No era un hombre creyente. De hecho, no creía en nada. Ni en Dios, ni en el Cielo, ni en el Infierno. En lo único que creía era en lo despreciable que podían ser los seres humanos. Incluso él mismo. O mejor dicho, sobre todo él mismo y sus allegados más cercanos.

De ese modo fingía ganarse la vida, contándole a sus lectores y a todo aquel que apeteciera leerlo por vez primera, los secretos más íntimos y sórdidos de su vida privada y la de sus familiares y amigos. Nunca se preocupó de llegar a herir a alguien con sus letras, todo estaba dentro del marco de la ley y de las buenas maneras de la decencia: si Jorge era homosexual, publicaba que José era homosexual; si Mariana se acostaba con medio mundo y luego se daba aires de mujer casta y pura, al día siguiente aparecía en el periódico la historia de Marina, la devota de la Virgen de Guadalupe, revolcándose como una fierecilla indomable con hombres de los cuales ni siquiera sabía el nombre.

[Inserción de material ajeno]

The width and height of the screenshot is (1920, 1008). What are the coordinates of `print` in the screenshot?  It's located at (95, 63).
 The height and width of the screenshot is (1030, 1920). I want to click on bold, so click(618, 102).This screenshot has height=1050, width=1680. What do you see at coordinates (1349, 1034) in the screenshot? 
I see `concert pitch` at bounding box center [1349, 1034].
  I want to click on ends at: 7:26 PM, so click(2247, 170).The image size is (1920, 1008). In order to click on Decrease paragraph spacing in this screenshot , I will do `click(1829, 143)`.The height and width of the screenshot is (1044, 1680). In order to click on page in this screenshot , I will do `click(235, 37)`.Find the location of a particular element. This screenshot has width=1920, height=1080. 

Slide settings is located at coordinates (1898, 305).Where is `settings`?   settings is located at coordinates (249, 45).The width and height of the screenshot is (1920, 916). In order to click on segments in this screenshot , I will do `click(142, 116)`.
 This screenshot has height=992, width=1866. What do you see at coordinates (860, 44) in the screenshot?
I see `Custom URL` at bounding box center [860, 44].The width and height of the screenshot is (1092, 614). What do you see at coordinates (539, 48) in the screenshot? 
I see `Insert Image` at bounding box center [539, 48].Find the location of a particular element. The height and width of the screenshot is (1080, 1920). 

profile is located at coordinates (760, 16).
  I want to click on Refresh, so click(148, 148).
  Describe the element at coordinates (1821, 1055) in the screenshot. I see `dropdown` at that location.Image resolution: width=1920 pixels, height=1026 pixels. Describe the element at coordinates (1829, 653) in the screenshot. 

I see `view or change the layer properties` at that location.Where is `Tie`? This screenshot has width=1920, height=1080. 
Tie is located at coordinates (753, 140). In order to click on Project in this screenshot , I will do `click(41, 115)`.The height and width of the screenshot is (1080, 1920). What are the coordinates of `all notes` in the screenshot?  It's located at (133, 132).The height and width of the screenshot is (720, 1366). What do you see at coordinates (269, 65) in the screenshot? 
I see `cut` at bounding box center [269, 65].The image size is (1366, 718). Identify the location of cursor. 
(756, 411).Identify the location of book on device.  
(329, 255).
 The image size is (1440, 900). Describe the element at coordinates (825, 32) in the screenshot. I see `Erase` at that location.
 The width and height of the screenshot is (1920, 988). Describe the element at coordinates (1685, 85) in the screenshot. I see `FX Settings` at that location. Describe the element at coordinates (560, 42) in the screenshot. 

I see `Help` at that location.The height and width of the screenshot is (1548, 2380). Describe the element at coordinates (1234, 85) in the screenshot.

Esa era su vida y así se la ganaba, o fingía ganársela. En resumidas cuentas se podía decir que era una persona afortunada. Y lo sabía. Pero no por ello le agradecía a Dios todas las noches antes de dormir.

-La Virgencita te va a ayudar siempre que la necesites -le decía mamá, y con la mano lo persignaba poniéndole los dedos índice y pulgar en forma de cruz sobre la boca para que los besase-. Buenas noches bebé, que sueñes con los angelitos.

De niño creía en la Virgen (en cualquiera de sus múltiples versiones y manifestaciones) fervorosa y ciegamente, cual monaguillo aventajado, porque la Virgen era una mujer, como mamá. Y mamá era una mujer buena. Lo cuidaba y lo quería más que a nada en el mundo.

-Te quiero más que a nada en el mundo -le decía antes de abandonar la habitación-. Si te pasara algo, me moriría.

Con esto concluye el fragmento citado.